Document:
• • •
So how many of each type of card was made? We can’t figured it out for every type of insert or parallel. Some card types we don’t have enough information. Other times however, Topps is nice enough to tell us exactly how many of a card was produced. Like previous sets, Topps has continued to number many card types. This means we already know most of the parallel and insert numbers already! Makes this post a lot easier! We know Spit /99, Bloody /75, and Fool’s Gold /50 for the parallels, and Patches /50 and Autos /25 for the insert sets!

Still there are some things we just can’t determine. Topps has made it tough on us in recent releases. They no longer share a lot of information on the sell sheets for insertion numbers. This means we can not figure out each different retail pack type. Therefore, there are many retail items that we are unable to determine the production on. For example, the Yellow Phlegm borders. Since there is no way to break out the number of gravity feed packs from the other retail packs, we can not determine how many Phlegm borders were made. This also true for the various retail bonus sets; Classic 80’s (Jumbo Insert Set), Gross Bears, and Bathroom Buddies. However, with production being slightly down compared to Battle of the Bands, you should see similar numbers of those this series. The lack of retail breakdown also means we can not determine how many Loaded Sketches or Panoramic Sketches were inserted into packs.
• • •
Supplied information:
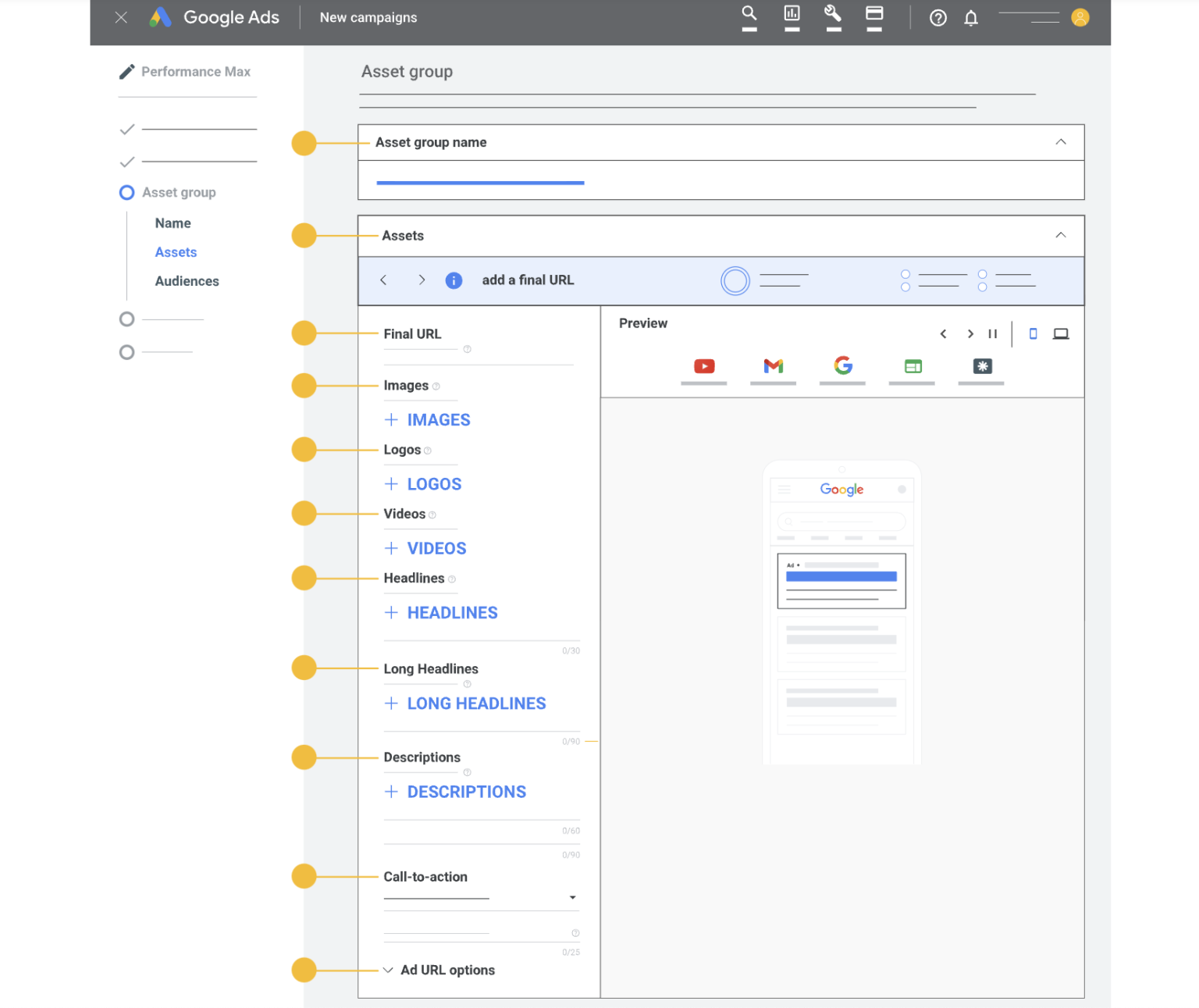Open the reports chart icon

tap(792, 14)

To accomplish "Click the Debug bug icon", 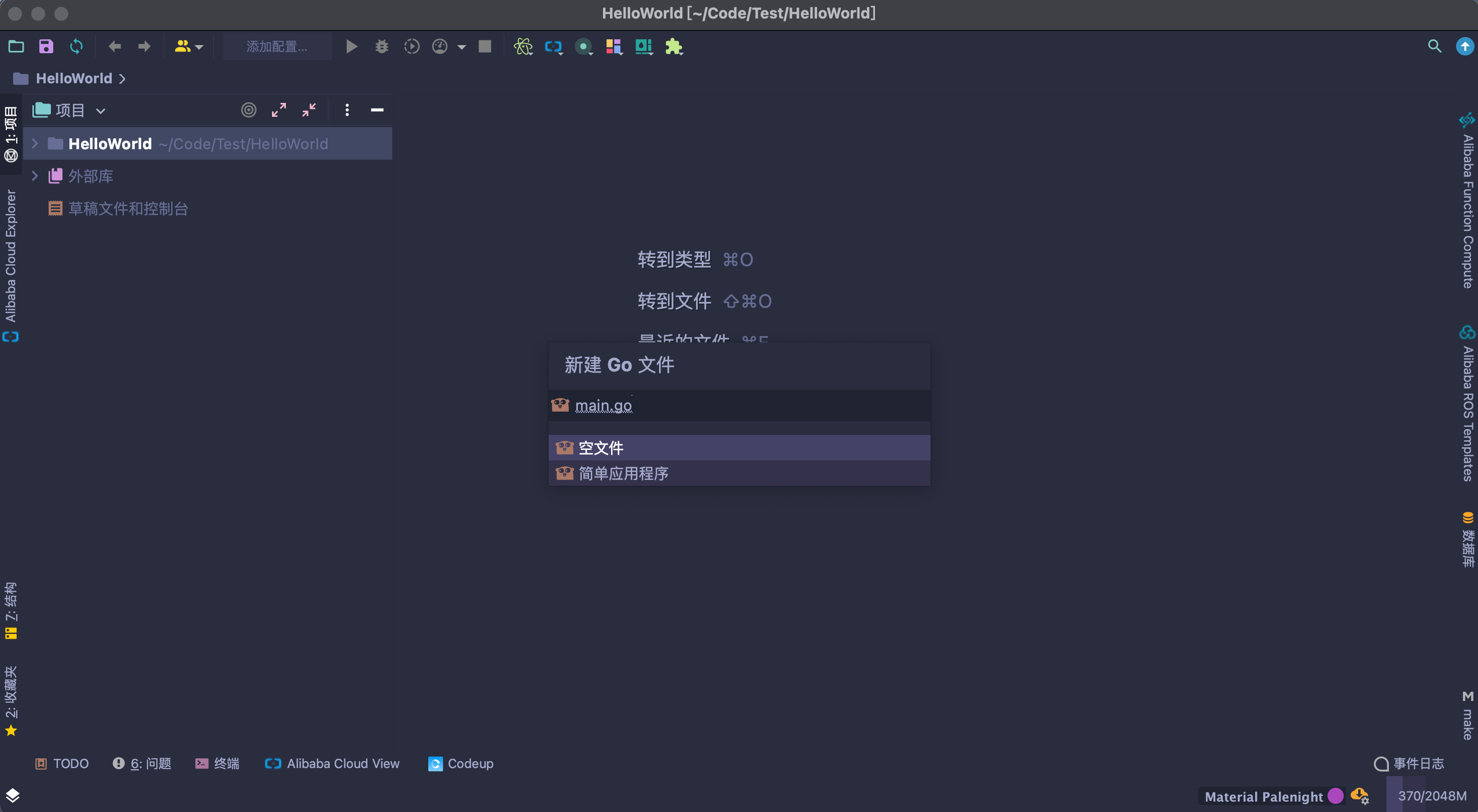I will [381, 46].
• • •
What you will do:
(1) List every card type in the card production passage that has a stated print run, and give each number.
(2) Carry on the card production passage, starting right after its final sentence.

Written responses:
(1)
- Spit: /99
- Bloody: /75
- Fool's Gold: /50
- Patches: /50
- Autos: /25

(2)
Let’s discuss what we can figure out.

While we can’t figure out the Yellow Phlegm parallel, we can determine how many of the other two non-numbered parallels were made. We can also find out how many of the Wax Pack Parody bonus inserts were made.

  • Bruised Borders – 39,000 Collector packs X 1 Odds (doh) = 39,000 total Bruised borders / 180 cards in set = 216 per card.
  • Puke Borders – 393,000 Retail packs X 1 Odds (doh) = 393,000 total Puke borders / 180 cards in set = 2,183 per card.
  • Concert Posters & Album Covers – 39,000 Collector packs  / 24 Odds = 1625 total cards / 10 in set = 162 of each card made.

How do these numbers compare to the previous set, Battle of the Bands? Everything is down compared to the previous set. Bruised parallels and the Wax Pack Parody inserts are just slightly down since there were 2,000 less Collector packs produced this series. Puke borders are also down as retail production was just a tad lower this time.

One thing I always find interesting is to determine what pack types the printing plates and artist autographs are hiding? Retail always has the majority of the plates because over 80% of the production is retail. This same thing holds true for the new Sitcom Autos. We know Topps inserted 360 plates, 2,250 autos, and 250 Sitcom autos into production so here is the breakdown of how many can be found in each pack type.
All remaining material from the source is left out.